Fayda / utility / utilité / فائدة
By my on May 29, 2015 in Derin Lügat, Ekonomi, Liberalizm
İyilik değildir. Fayda alanı tatmin eder; iyilik ise vereni mutlu eder. Fayda kısa sürer. Mutluluk ise uzun. Fayda ölene kadardır. İyilik tasavvuru ise ölümden sonrasını da ihata eder. (Bkz. Mutluluk / Tatmin / Bonheur /Satisfaction / سعادة)
Nedir?
Mikro-ekonomide öğretilen kavramlar içinde en önemlilerinden biri “fayda” (ing. utility) . Bu fayda bireyin tüketeceği mal veya hizmetten elde edeceği memnuniyettir, tatmindir. Ama ekonomik fayda günlük hayattaki “faydalı” şeyler gibi değil her zaman. Meselâ bir paket sigara ekonomik olarak “faydalı”. Adam para verip satın alıyor ya; şeker hastası bile olsanız bir tepsi baklava size “faydalıdır”… Yersen!

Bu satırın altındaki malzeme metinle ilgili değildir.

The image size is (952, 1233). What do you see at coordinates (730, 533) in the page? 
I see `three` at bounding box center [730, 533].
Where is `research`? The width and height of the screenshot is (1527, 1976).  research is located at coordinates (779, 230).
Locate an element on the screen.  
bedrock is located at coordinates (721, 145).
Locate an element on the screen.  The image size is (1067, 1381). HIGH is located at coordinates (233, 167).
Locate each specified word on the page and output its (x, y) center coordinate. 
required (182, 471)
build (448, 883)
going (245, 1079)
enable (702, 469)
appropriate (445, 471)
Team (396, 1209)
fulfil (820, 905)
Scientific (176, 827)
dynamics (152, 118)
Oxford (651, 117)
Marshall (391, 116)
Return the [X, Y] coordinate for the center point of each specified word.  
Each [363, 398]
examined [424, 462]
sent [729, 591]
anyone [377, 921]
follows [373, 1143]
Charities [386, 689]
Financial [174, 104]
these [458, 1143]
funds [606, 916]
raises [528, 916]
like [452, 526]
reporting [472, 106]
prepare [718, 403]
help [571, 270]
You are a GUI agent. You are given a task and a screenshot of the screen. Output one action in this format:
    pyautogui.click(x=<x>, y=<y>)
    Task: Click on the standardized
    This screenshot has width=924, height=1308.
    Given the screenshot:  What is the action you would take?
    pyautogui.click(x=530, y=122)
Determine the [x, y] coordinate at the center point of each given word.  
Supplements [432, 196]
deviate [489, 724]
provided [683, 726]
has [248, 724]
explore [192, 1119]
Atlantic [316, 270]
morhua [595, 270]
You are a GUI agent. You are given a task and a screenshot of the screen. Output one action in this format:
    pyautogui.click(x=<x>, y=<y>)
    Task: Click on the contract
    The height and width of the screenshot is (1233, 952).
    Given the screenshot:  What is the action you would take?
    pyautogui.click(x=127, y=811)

Gayet normal. Ekonomik hesapla ağaç kesmek ve denizi kirletmek de “faydalıdır” yeter ki para getirsin. Ekonominin amacı insan sağlığını ya da çevreyi korumak değil ki! Özetle parası olan, satın alma niyetinde olan bir tüketici kendisi için piyasada ne satın alırsa o şey/hizmet o tüketici için faydalıdır. İntihar etmek isteyen için yağlı urgan “faydalıdır”. Kiralık katiller ve fahişeler de “faydalıdır”. Sefalet içindeki insanlar organ mafyasına böbreklerini satsalar böbrek fiatları düşer meselâ. Piyasa bu. Daima işler. Kalplere, doğum tarihlerine ve düşlere aldırmaz.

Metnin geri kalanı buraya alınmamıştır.